*Exercise data*:
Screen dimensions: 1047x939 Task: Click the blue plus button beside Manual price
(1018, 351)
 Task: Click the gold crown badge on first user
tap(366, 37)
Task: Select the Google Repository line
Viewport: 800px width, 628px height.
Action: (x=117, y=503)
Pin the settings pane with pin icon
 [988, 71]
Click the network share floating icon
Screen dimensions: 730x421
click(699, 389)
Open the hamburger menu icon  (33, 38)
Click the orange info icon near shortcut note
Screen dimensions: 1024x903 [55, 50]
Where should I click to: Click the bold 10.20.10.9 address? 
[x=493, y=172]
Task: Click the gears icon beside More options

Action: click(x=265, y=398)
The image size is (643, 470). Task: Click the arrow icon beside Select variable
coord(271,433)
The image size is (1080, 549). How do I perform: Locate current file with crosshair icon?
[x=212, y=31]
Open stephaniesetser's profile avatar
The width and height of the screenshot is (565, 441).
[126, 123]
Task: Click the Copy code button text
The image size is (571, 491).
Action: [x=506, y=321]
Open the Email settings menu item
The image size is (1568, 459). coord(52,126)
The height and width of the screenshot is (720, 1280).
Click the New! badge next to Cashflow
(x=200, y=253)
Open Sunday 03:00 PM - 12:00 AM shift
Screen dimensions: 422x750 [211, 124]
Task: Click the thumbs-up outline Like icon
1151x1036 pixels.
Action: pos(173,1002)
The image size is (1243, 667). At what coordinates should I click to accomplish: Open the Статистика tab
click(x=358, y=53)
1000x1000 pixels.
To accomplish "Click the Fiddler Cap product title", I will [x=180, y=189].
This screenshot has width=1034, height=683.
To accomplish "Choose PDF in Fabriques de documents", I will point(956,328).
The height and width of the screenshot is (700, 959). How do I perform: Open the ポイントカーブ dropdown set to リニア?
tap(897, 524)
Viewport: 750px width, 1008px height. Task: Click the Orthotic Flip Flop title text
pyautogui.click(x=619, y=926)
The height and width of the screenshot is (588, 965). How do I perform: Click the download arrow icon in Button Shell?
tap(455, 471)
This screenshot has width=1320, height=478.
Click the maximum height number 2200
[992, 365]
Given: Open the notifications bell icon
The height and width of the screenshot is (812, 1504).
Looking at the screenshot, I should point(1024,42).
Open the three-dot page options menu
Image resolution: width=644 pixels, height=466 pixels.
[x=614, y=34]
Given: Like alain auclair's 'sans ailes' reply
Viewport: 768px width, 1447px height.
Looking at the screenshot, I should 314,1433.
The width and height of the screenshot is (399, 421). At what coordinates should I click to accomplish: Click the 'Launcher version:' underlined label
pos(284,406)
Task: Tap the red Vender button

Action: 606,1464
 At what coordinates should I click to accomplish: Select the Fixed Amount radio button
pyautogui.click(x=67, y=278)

*Aim of the exercise*: Copy out each record above exactly, leaving nothing out.

*Reply to the task*:
Screen dimensions: 1047x939 Task: Click the blue plus button beside Manual price
(1018, 351)
 Task: Click the gold crown badge on first user
tap(366, 37)
Task: Select the Google Repository line
Viewport: 800px width, 628px height.
Action: (x=117, y=503)
Pin the settings pane with pin icon
 [988, 71]
Click the network share floating icon
Screen dimensions: 730x421
click(699, 389)
Open the hamburger menu icon  (33, 38)
Click the orange info icon near shortcut note
Screen dimensions: 1024x903 [55, 50]
Where should I click to: Click the bold 10.20.10.9 address? 
[x=493, y=172]
Task: Click the gears icon beside More options

Action: click(x=265, y=398)
The image size is (643, 470). Task: Click the arrow icon beside Select variable
coord(271,433)
The image size is (1080, 549). How do I perform: Locate current file with crosshair icon?
[x=212, y=31]
Open stephaniesetser's profile avatar
The width and height of the screenshot is (565, 441).
[126, 123]
Task: Click the Copy code button text
The image size is (571, 491).
Action: [x=506, y=321]
Open the Email settings menu item
The image size is (1568, 459). coord(52,126)
The height and width of the screenshot is (720, 1280).
Click the New! badge next to Cashflow
(x=200, y=253)
Open Sunday 03:00 PM - 12:00 AM shift
Screen dimensions: 422x750 [211, 124]
Task: Click the thumbs-up outline Like icon
1151x1036 pixels.
Action: pos(173,1002)
The image size is (1243, 667). At what coordinates should I click to accomplish: Open the Статистика tab
click(x=358, y=53)
1000x1000 pixels.
To accomplish "Click the Fiddler Cap product title", I will [x=180, y=189].
This screenshot has width=1034, height=683.
To accomplish "Choose PDF in Fabriques de documents", I will point(956,328).
The height and width of the screenshot is (700, 959). How do I perform: Open the ポイントカーブ dropdown set to リニア?
tap(897, 524)
Viewport: 750px width, 1008px height. Task: Click the Orthotic Flip Flop title text
pyautogui.click(x=619, y=926)
The height and width of the screenshot is (588, 965). How do I perform: Click the download arrow icon in Button Shell?
tap(455, 471)
This screenshot has width=1320, height=478.
Click the maximum height number 2200
[992, 365]
Given: Open the notifications bell icon
The height and width of the screenshot is (812, 1504).
Looking at the screenshot, I should point(1024,42).
Open the three-dot page options menu
Image resolution: width=644 pixels, height=466 pixels.
[x=614, y=34]
Given: Like alain auclair's 'sans ailes' reply
Viewport: 768px width, 1447px height.
Looking at the screenshot, I should 314,1433.
The width and height of the screenshot is (399, 421). At what coordinates should I click to accomplish: Click the 'Launcher version:' underlined label
pos(284,406)
Task: Tap the red Vender button

Action: 606,1464
 At what coordinates should I click to accomplish: Select the Fixed Amount radio button
pyautogui.click(x=67, y=278)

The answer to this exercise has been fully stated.